Die Parteien haben im Vertrag jedoch ausdrücklich eine förmliche Abnahme sowie die Geltung der VOB/B vereinbart. Eine berechtigte Verweigerung der Abnahme durch den Auftraggeber kommt auch hier nur unter den Voraussetzungen des § 12 Abs. 3 VOB/B in Betracht. § 12 Absatz 3 VOB/B besagt:
„Wegen wesentlicher Mängel kann die Abnahme bis zur Beseitigung verweigert werden.“
Eine Benachteiligung des AN ist für den Senat insoweit nicht erkennbar, da er diesen durch die Abnahmeverpflichtung bei nur unwesentlichen Mängel ausreichend geschützt sieht.

Hinweise:
Zur Fiktiven Abnahme nach § 640 Absatz 2 BGB:
Nach § 640 Abs. 2 Satz BGB gilt ein Werk als abgenommen, wenn der Unternehmer dem Besteller nach Fertigstellung des Werkes eine angemessene Frist zur Abnahme gesetzt hat und der Besteller die Abnahme nicht innerhalb dieser Frist unter Angabe mindestens eines Mangels verweigert hat.

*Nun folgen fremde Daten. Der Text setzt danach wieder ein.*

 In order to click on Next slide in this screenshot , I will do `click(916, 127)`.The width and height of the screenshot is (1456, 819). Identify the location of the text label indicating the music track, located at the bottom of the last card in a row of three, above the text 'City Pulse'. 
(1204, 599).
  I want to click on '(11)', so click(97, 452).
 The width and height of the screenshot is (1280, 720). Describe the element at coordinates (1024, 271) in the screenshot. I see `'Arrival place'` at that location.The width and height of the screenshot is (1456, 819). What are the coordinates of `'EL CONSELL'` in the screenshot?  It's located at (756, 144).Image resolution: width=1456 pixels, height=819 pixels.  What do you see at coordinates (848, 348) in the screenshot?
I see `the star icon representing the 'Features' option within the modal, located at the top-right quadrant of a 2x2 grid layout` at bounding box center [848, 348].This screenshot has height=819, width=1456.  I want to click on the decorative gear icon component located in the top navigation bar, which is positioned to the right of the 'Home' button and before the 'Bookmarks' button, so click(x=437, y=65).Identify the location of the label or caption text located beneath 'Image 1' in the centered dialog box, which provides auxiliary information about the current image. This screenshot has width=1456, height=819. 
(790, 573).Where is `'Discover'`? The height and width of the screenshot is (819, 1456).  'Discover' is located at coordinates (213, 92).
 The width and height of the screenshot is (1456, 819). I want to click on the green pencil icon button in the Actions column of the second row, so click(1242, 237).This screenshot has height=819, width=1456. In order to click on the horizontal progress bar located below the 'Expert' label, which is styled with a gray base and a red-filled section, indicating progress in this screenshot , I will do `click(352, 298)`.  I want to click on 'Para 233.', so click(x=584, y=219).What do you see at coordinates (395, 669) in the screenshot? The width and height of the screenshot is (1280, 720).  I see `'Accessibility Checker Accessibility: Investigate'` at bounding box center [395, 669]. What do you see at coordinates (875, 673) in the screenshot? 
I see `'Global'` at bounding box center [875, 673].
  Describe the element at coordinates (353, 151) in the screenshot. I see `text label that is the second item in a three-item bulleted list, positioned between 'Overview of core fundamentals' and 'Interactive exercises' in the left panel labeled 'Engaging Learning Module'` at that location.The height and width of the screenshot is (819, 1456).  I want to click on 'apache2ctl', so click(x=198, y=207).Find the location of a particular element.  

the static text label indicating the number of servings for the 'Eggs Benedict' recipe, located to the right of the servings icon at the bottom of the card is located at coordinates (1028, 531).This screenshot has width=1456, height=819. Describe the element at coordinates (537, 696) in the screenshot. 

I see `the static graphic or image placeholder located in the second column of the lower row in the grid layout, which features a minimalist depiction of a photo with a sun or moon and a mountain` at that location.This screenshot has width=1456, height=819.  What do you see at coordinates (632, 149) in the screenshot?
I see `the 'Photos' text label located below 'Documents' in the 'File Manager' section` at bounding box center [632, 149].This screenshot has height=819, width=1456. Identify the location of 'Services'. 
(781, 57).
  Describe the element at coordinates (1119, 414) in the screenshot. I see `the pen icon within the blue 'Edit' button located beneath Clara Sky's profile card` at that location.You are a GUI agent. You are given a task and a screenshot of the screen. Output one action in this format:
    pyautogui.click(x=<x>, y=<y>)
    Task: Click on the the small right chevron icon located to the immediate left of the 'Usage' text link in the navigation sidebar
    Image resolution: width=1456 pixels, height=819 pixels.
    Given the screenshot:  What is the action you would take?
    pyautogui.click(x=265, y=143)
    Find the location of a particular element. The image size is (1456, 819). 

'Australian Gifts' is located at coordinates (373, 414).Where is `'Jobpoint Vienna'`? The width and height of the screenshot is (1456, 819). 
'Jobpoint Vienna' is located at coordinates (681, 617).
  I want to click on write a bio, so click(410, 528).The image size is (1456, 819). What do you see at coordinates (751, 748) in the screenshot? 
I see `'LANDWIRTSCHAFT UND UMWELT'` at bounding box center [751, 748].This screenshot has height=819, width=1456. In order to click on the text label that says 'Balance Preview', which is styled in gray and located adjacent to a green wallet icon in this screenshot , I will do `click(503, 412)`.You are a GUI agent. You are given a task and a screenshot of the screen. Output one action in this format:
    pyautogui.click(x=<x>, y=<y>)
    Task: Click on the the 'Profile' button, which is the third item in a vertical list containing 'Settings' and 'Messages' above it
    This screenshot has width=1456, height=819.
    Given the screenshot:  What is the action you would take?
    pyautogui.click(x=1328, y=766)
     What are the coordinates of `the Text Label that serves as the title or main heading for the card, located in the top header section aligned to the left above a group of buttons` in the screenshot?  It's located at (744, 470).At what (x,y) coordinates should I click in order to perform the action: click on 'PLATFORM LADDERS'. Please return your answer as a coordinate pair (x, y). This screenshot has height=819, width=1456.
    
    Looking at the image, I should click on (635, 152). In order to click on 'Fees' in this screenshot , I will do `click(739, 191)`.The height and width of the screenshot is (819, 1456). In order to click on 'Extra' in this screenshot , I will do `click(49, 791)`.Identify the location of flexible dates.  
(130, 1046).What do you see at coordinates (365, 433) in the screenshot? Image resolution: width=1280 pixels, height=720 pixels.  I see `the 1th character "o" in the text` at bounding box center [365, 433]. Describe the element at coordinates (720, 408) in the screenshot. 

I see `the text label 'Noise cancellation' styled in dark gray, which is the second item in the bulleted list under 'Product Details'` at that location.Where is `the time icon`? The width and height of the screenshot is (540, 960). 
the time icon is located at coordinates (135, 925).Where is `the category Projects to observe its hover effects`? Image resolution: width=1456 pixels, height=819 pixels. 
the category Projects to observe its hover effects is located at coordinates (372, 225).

Hierzu wird vertreten, dass die Vorschrift auch im VOB/B-Vertrag Anwendung finden solle, weil sich in der VOB/B keine mit § 640 Abs. 2 BGB vergleichbare und vorrangige Regelung vorfinde. Da die Vorschrift Leitbildcharakter habe, könne sie in Allgemeinen Geschäftsbedingungen des Bestellers/Auftraggebers nicht wirksam abbedungen werden.

Zu Fällen der Ingebrauchnahme des Werkes, bei gleichzeitigem Ausschluss der fiktiven Abnahme nach § 12 Absatz 5 VOB/B und gleichzeitigem Ausschluss der konkludenten Abnahme:
Wurde in einem Bauvertrag sowohl die fiktive Abnahme nach § 12 Absatz 5 VOB/B als auch die Möglichkeit der konkludenten Abnahme ausgeschlossen, ergibt sich bei Ingebrauchnahme des Werkes durch den Auftraggeber insofern ein unzufriedenstellendes Ergebnis, als dass trotz Ingebrauchnahme kein Gefahrenübergang stattfinden würde und auch die weiteren Rechtsfolgende der Abnahme vollständig ausbleiben würden.
Hier wusste das OLG Düsseldorf mit seinem Urteil vom 18.12.2018 – 22 U 93/18 zu helfen und sah durch die Ingebrauchnahme einen konkludenten Verzicht auf die an sich vereinbarte förmliche Abnahme vorliegen.